— BEGIN Dataset rows —
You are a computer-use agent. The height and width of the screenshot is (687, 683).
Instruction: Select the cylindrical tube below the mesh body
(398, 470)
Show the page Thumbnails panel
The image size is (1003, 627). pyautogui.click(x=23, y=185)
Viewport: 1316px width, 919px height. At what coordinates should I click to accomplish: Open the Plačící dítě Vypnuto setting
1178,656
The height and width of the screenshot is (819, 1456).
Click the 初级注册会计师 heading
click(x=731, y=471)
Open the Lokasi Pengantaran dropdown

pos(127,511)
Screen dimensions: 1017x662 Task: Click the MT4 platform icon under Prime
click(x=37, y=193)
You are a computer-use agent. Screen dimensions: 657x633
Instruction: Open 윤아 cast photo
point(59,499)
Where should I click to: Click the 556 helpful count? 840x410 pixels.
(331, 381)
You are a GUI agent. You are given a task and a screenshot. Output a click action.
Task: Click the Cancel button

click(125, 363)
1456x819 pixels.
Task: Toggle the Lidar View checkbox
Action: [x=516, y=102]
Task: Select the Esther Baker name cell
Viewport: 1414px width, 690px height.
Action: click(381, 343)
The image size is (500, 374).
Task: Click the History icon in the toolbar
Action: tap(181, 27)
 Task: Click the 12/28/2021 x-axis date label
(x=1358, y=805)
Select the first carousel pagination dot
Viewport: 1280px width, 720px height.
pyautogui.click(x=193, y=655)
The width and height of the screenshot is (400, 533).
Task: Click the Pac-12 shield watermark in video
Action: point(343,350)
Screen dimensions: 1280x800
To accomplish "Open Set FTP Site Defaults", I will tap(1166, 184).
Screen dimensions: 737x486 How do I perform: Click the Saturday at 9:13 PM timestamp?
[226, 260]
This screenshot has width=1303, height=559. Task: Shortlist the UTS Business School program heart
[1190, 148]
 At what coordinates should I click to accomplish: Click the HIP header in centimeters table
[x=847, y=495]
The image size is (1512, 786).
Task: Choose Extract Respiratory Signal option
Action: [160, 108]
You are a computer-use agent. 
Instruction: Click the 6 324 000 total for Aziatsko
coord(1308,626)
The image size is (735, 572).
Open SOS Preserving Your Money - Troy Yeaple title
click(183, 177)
— END Dataset rows —
#### [Exercise brief]
Copy every one of these records word for word, keeping each line in its original order.

#### [Solution to this task]
You are a computer-use agent. The height and width of the screenshot is (687, 683).
Instruction: Select the cylindrical tube below the mesh body
(398, 470)
Show the page Thumbnails panel
The image size is (1003, 627). pyautogui.click(x=23, y=185)
Viewport: 1316px width, 919px height. At what coordinates should I click to accomplish: Open the Plačící dítě Vypnuto setting
1178,656
The height and width of the screenshot is (819, 1456).
Click the 初级注册会计师 heading
click(x=731, y=471)
Open the Lokasi Pengantaran dropdown

pos(127,511)
Screen dimensions: 1017x662 Task: Click the MT4 platform icon under Prime
click(x=37, y=193)
You are a computer-use agent. Screen dimensions: 657x633
Instruction: Open 윤아 cast photo
point(59,499)
Where should I click to: Click the 556 helpful count? 840x410 pixels.
(331, 381)
You are a GUI agent. You are given a task and a screenshot. Output a click action.
Task: Click the Cancel button

click(125, 363)
1456x819 pixels.
Task: Toggle the Lidar View checkbox
Action: [x=516, y=102]
Task: Select the Esther Baker name cell
Viewport: 1414px width, 690px height.
Action: click(381, 343)
The image size is (500, 374).
Task: Click the History icon in the toolbar
Action: tap(181, 27)
 Task: Click the 12/28/2021 x-axis date label
(x=1358, y=805)
Select the first carousel pagination dot
Viewport: 1280px width, 720px height.
pyautogui.click(x=193, y=655)
The width and height of the screenshot is (400, 533).
Task: Click the Pac-12 shield watermark in video
Action: point(343,350)
Screen dimensions: 1280x800
To accomplish "Open Set FTP Site Defaults", I will tap(1166, 184).
Screen dimensions: 737x486 How do I perform: Click the Saturday at 9:13 PM timestamp?
[226, 260]
This screenshot has width=1303, height=559. Task: Shortlist the UTS Business School program heart
[1190, 148]
 At what coordinates should I click to accomplish: Click the HIP header in centimeters table
[x=847, y=495]
The image size is (1512, 786).
Task: Choose Extract Respiratory Signal option
Action: [160, 108]
You are a computer-use agent. 
Instruction: Click the 6 324 000 total for Aziatsko
coord(1308,626)
The image size is (735, 572).
Open SOS Preserving Your Money - Troy Yeaple title
click(183, 177)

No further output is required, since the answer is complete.